___ Texto extraído ___
El Tranvía Azul siempre ha estado marcado por la distinción; primero por ser azul (a pesar de que hasta 1945 fue verde pálido), más tarde por el mero hecho de ser tranvía y finalmente por ser un tranvía centenario y de madera. Y, en todo caso, por recorrer la Avenida del Tibidabo.
Los tranvías dejaron de circular por Barcelona un ominoso día de marzo de 1971, cuando las líneas 51 y 49, las últimas supervivientes de la compañía municipal de tranvías, sucumbieron a la barbarie desarrollista; fueron entonces sustituidos por los apestosos autobuses cuya supuesta modernidad y eficiencia habían sido jaleadas a lo largo de sostenidas, tendenciosas y sonrojantes campañas de prensa que de manera sesgada incidían en la obsolescencia, peligrosidad e inviabilidad económica de los tranvías. Fueron hasta tal punto intensas tales campañas que el viaje de despedida de estas últimas líneas culminó en una orgía de vandalismo —obviamente tolerado, si no inducido, por las autoridades— en la que quedaron arrasados varios vehículos dejados a merced de los que podemos suponer profetas primigenios del paletismo automovilístico, que con ese acto de barbarie inauguraban lo que iba a ser una década de estrechamiento de aceras, destrucción de paseos y bulevares y construcción de pasos subterráneos y elevados para peatones; intervenciones urbanísticas destinadas todas ellas a complacer y anestesiar a la nueva masa de propietarios de utilitarios que, embrutecidos e infatuados, ofrecían en sacrificio a las nuevas autopistas urbanas todo vestigio de calidad de vida a cambio de pasear cómodamente por las calles su espejismo de pertenencia a una supuesta nueva clase media.
Este fue el momento en que el Tranvía Azul pasó a significarse no por su color (los desaparecidos tranvías municipales habían sido rojos primero, verdes más tarde), sino por el mero hecho de existir; al ser propiedad de la compañía dueña del parque de atracciones del Tibidabo quedó, cual fósil viviente, al margen de la extinción de su especie.
___ Datos ___
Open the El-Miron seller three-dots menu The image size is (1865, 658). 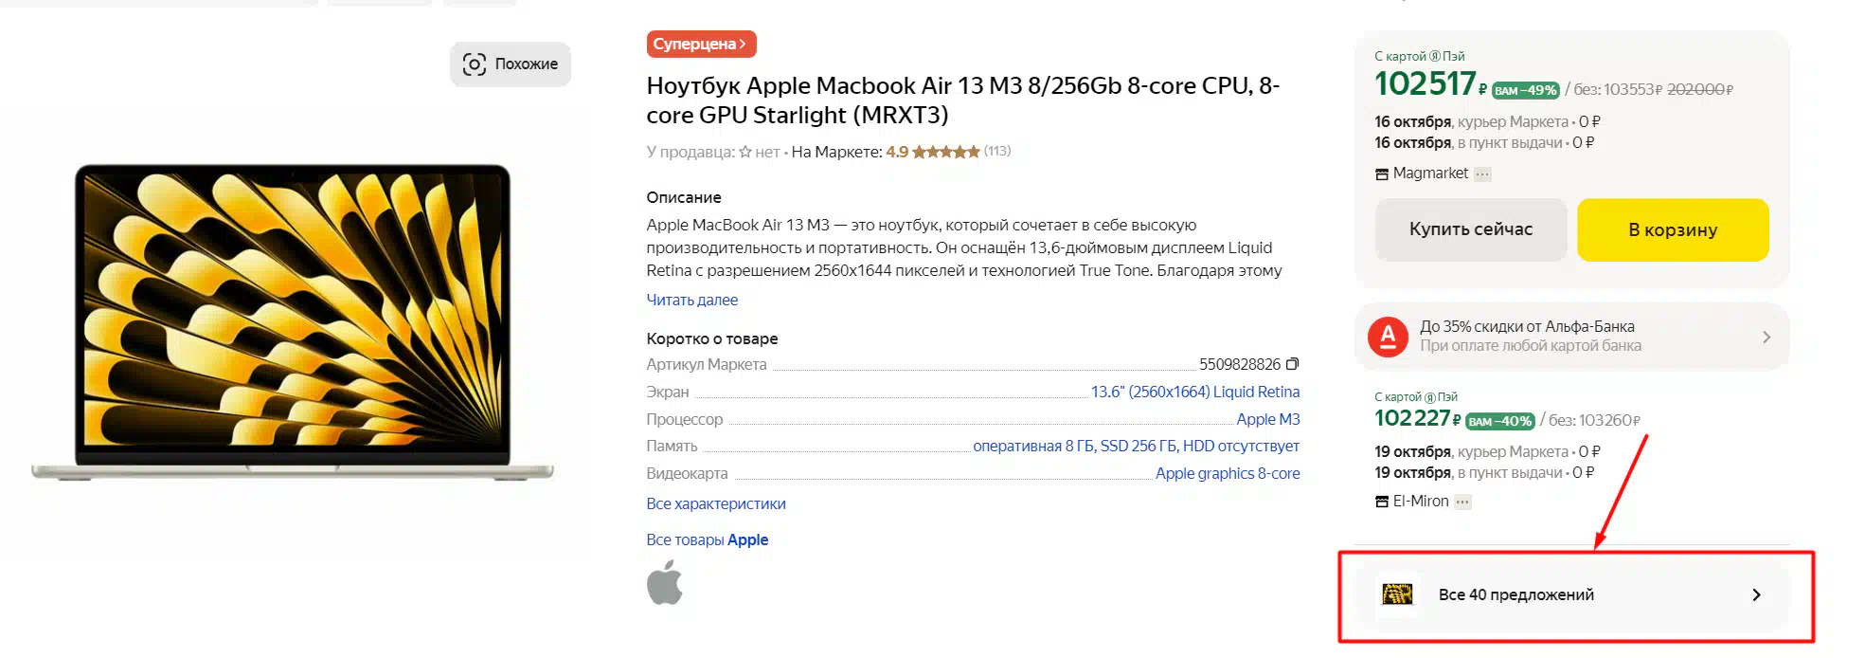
___
___ Datos ___
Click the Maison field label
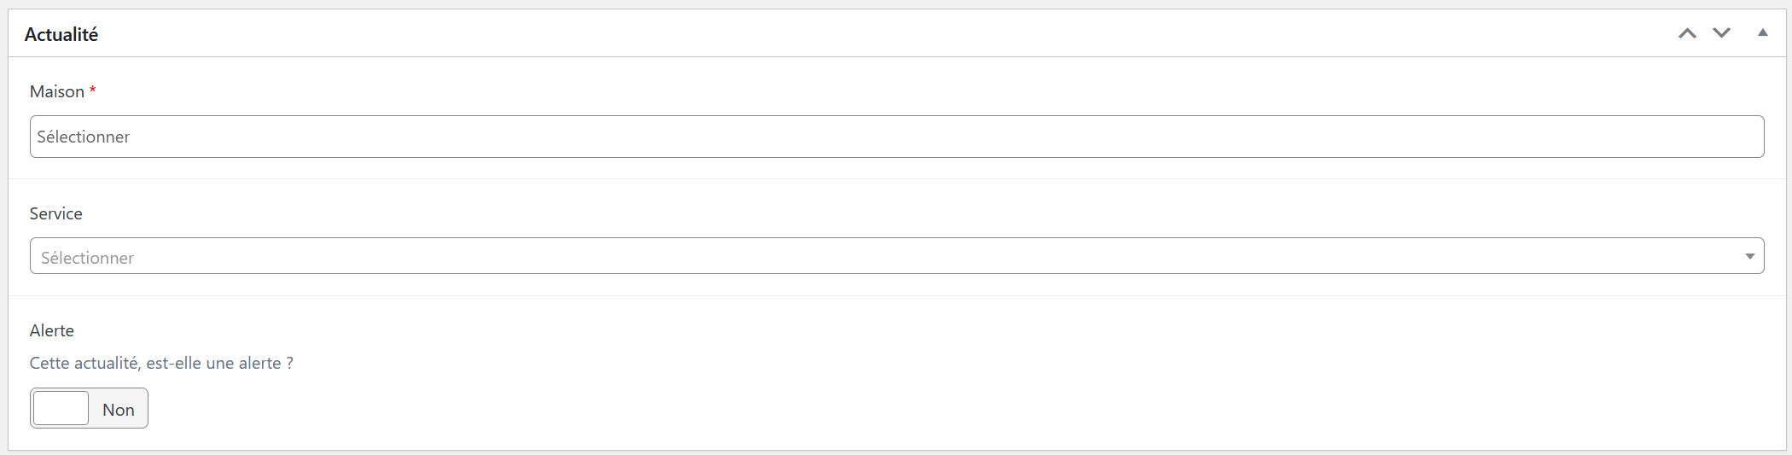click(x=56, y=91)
___
___ Datos ___
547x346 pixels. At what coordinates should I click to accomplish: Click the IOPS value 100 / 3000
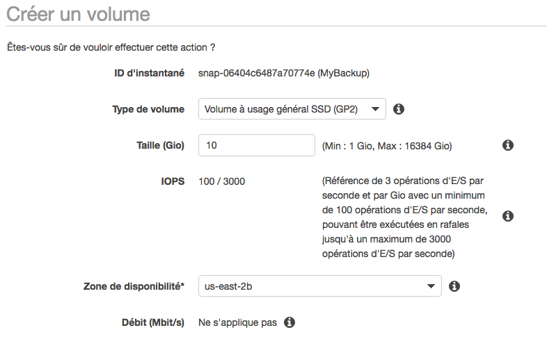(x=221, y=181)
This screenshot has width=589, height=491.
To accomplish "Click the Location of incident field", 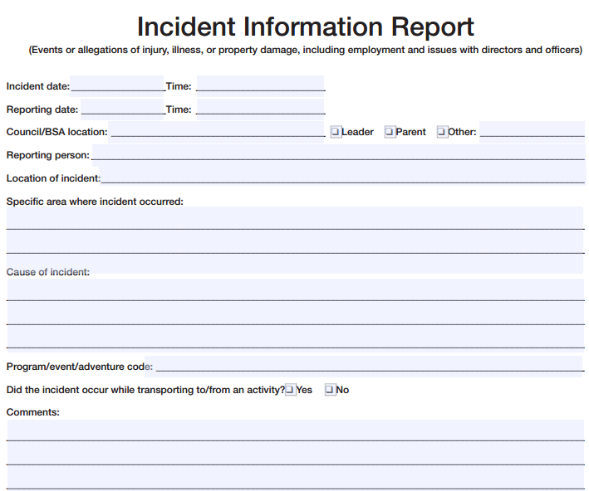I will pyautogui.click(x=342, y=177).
___
Por favor, transcribe del texto sobre el Tranvía Azul el pasaje que va entre "Este fue el" y "de su especie.", ambos incluidos. Los datos no intervienen en esto.

#### [Solución del problema]
Este fue el momento en que el Tranvía Azul pasó a significarse no por su color (los desaparecidos tranvías municipales habían sido rojos primero, verdes más tarde), sino por el mero hecho de existir; al ser propiedad de la compañía dueña del parque de atracciones del Tibidabo quedó, cual fósil viviente, al margen de la extinción de su especie.